• DAY 148: ARRIVAL IN SPAIN! I MEET MY FIRST GALGO DOGS

    Feb 8th
    Charlotte Del Rio and her pack of Galgos that she rescued. Without her they'd be dead.

    Charlotte Del Rio and her pack of Galgos that she rescued. Without her they’d be dead.

     

    SUFFERING VS HUMANITY ….HUMANITY WINS!

    Only a few hours after arriving here in Spain I feel inspired, touched, energised.

    I’m just outside Malaga, south of Spain, in small, rural ‘finca’  -or farm house – surrounded by rescued Galgos (Spanish Greyhound hunting dogs) and the family of Charlotte Del Rio, the woman responsible for giving these dogs a new life.

    (Ann, you are right it is a little bit sunnier here than London)

     

    Just hanging out.

    Just hanging out.

     

    In the last blog I moaned about the ego getting caught up in compassion. ‘Will saving this animal make me feel better?’ Now I’m here I feel that same ego washing away revealing something cleaner and more important inside me: a renewed sense of wanting to help.

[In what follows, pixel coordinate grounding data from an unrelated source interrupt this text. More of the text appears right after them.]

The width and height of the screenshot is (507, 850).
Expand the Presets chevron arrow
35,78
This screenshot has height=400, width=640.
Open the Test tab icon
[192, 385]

There is suffering here, plenty of it, but there is also an example of someone who reaches out for all the right reasons, and against all odds.

    Simple compassion. Can't beat a good hug

    Simple compassion. Can’t beat a good hug

    Charlotte is from the UK but has lived here with her Spanish husband for over ten years. When she first came face to face with the horror of the Galgos’ plight she turned her compassion into letters and emails and sent them to everyone she could. People listened, newspapers published, blogs responded. But shortly afterwards she took that dangerous step that Avis and others have done and found herself taking in her first Galgo. Soon the rest followed.

    What gets me about these dogs is how gentle they are. It kind of pisses me off, they should be more angry. 'They forgive everything' says Charlotte.

    What gets me about these dogs is how gentle they are. It kind of pisses me off, they should be more angry. ‘They forgive everything’ says Charlotte.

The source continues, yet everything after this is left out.